Myself and by DB are polar opposites I believe if you want something then you save he has always had the attitude of I deserve it regardless and is generally terrible with money etc.

He has 4DCs both him and my SIL work but would probably be lowish income family (but live rent free due to being left a house).

I've had 3 phone calls in as many weeks initially it starts asking how I am and how my pregnancy is going. As soon as I ask how things are there is a massive hint dropped so far it has been final reminder on electricity bill, the fridge broke and yesterday's call was my nephew managed to smash the TV at the weekend (kicked a ball).

He then says this is the last thing he needs before Xmas etc. I know he is hinting for me to offer the money (he knows I have a good job). So far I have avoided doing so by saying oh dear, have you tried free cycle/gumtree or speak to the company for a payment plan etc.

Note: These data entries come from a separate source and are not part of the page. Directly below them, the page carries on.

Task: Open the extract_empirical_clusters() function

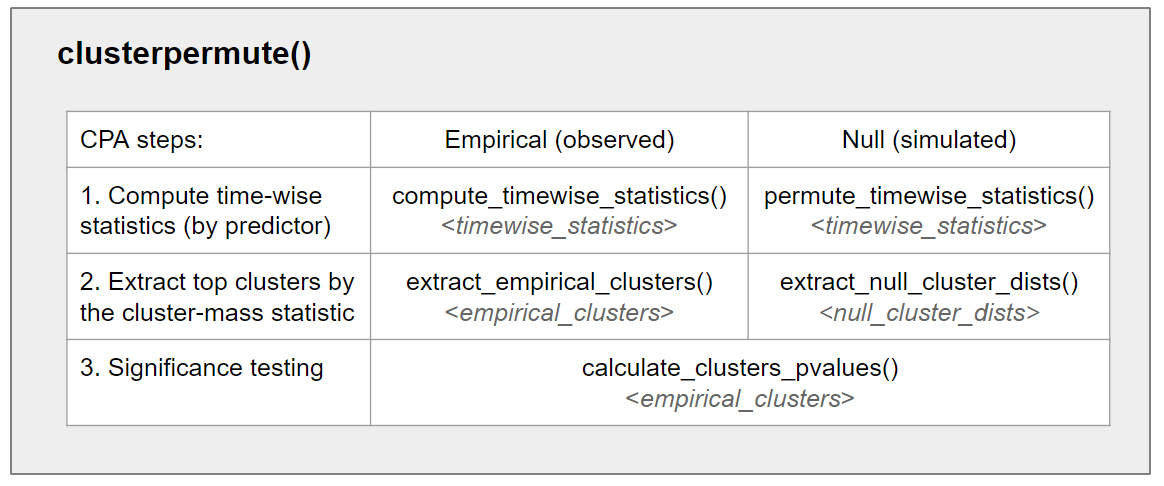Action: click(559, 283)
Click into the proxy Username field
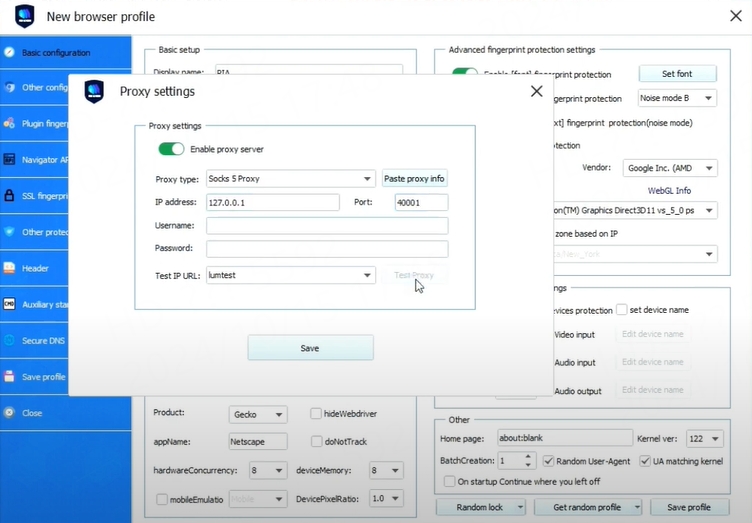Image resolution: width=752 pixels, height=523 pixels. point(327,226)
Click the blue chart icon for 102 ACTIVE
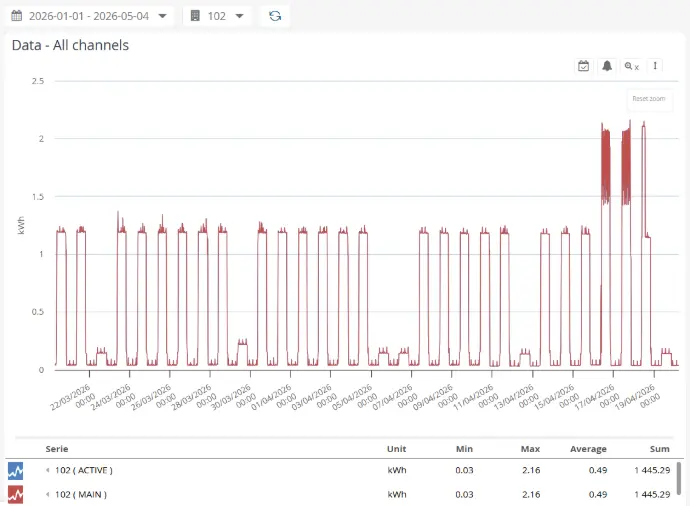Screen dimensions: 690x506 pyautogui.click(x=15, y=470)
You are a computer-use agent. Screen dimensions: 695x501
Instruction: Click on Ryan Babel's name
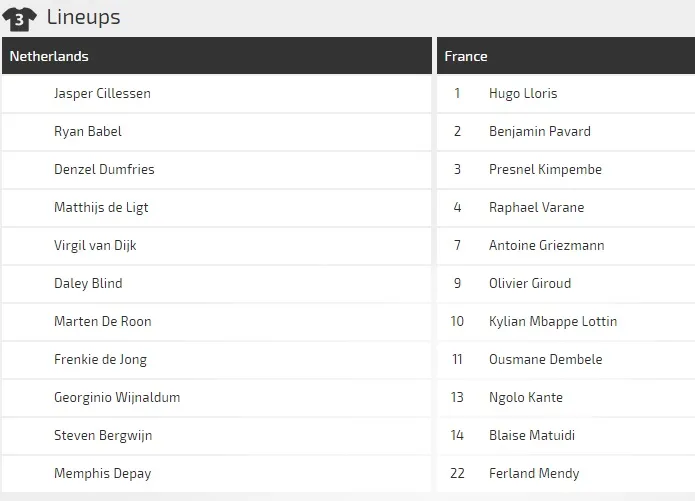click(x=88, y=132)
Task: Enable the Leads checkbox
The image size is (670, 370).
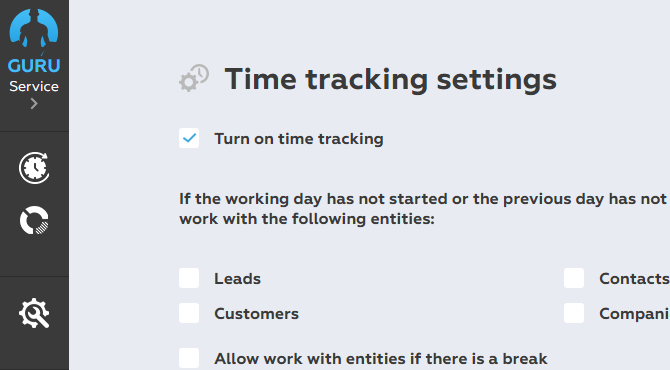Action: pyautogui.click(x=189, y=278)
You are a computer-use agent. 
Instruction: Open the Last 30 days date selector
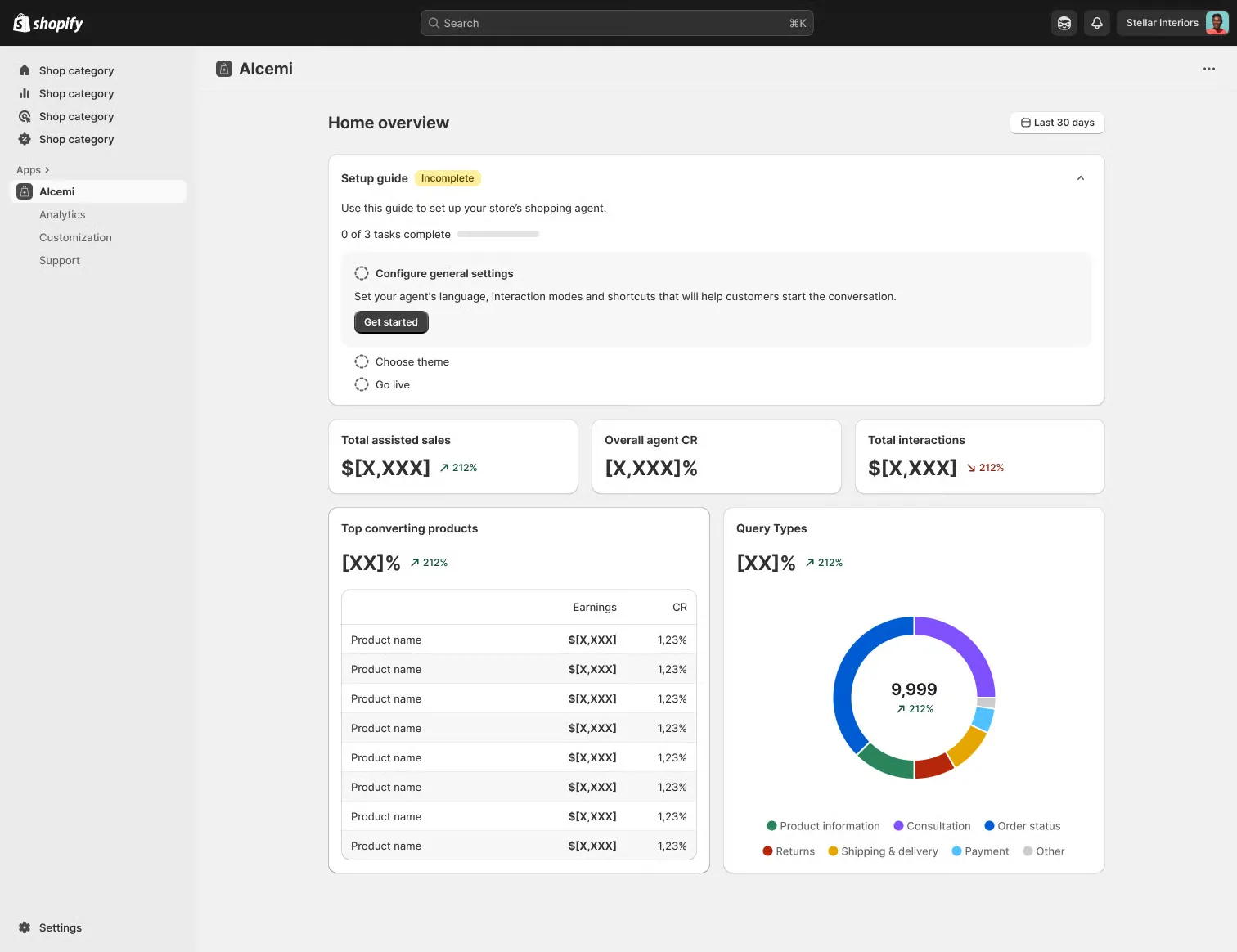point(1057,122)
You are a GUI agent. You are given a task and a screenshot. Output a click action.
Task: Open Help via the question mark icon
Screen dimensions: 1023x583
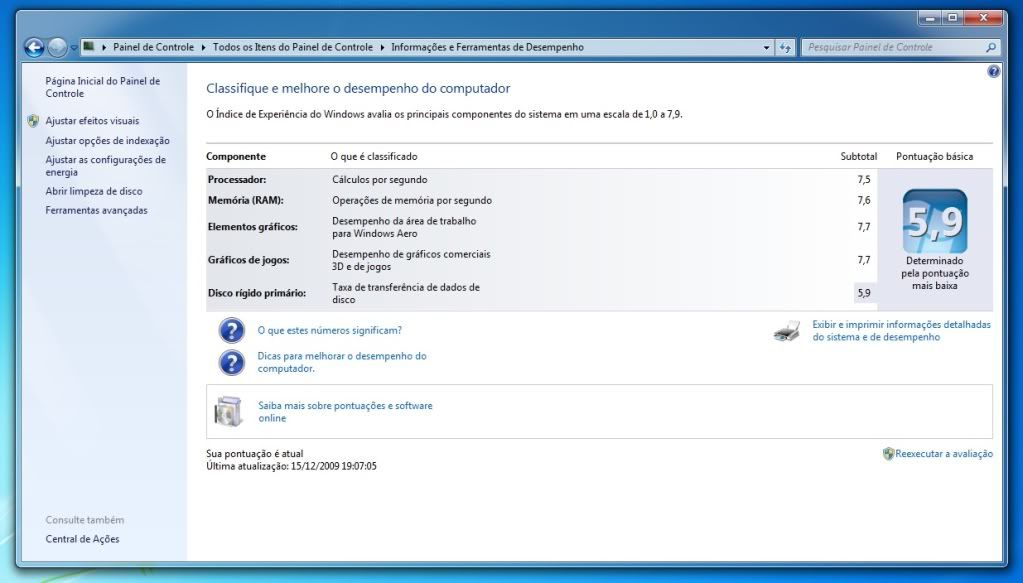click(992, 71)
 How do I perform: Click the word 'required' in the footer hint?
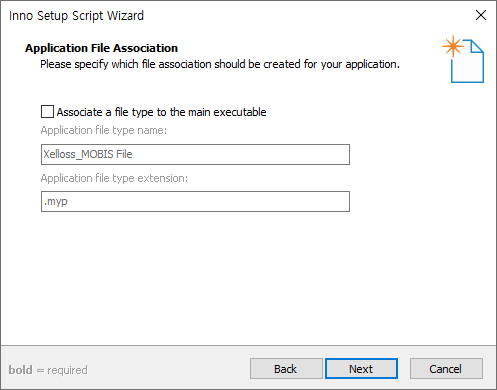point(67,370)
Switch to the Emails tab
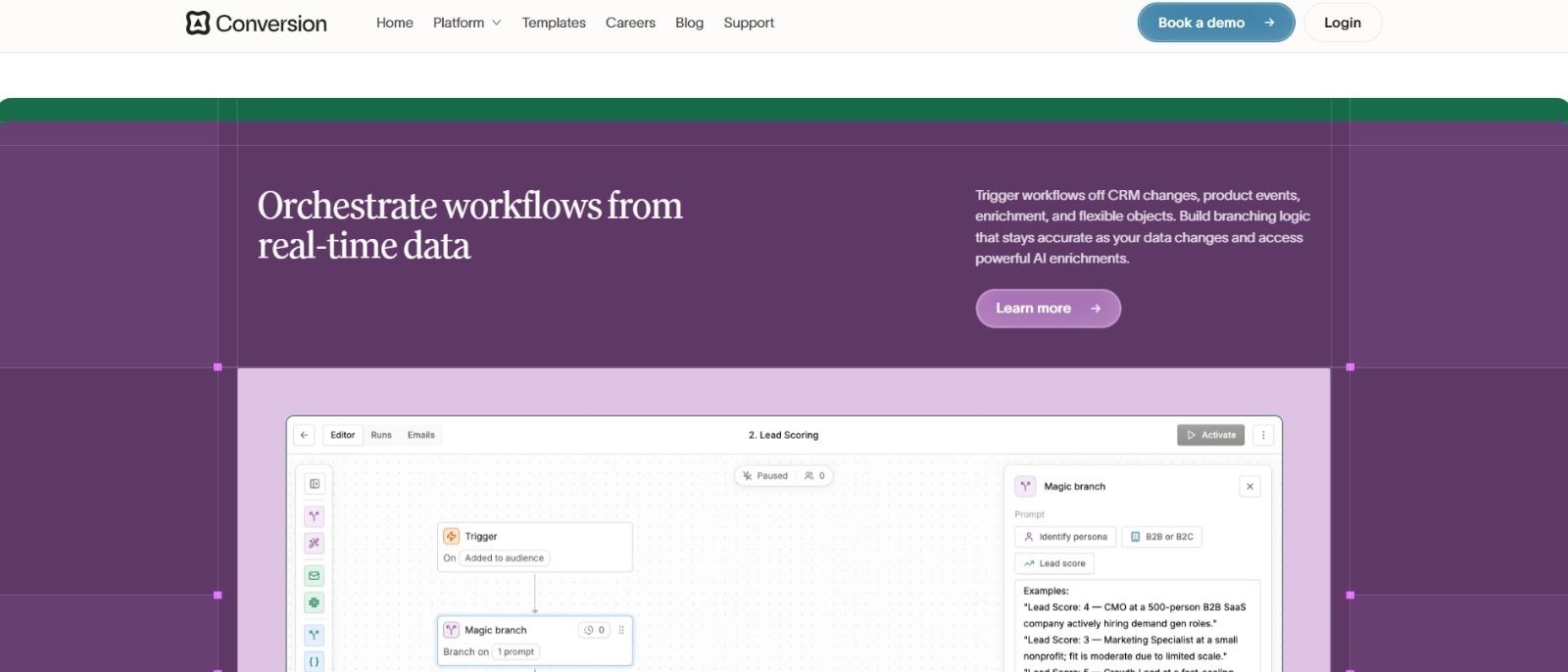This screenshot has height=672, width=1568. coord(421,435)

I could afford to sort it for him and part of me feels guilty as its also my nieces and nephews but I also know he has form. He would never pay me back and owes my parents in the region of 30k over the last 15 years from them bailing him out.
With a baby due in February and renovation work ongoing in our house I really don't want to offer it and my DH says not our problem that he's rubbish with money.

But my WWYD is in regard to the hints and do I just come out and say your just going to have to deal with it? We live 500 miles apart so thankfully it's only on the phone!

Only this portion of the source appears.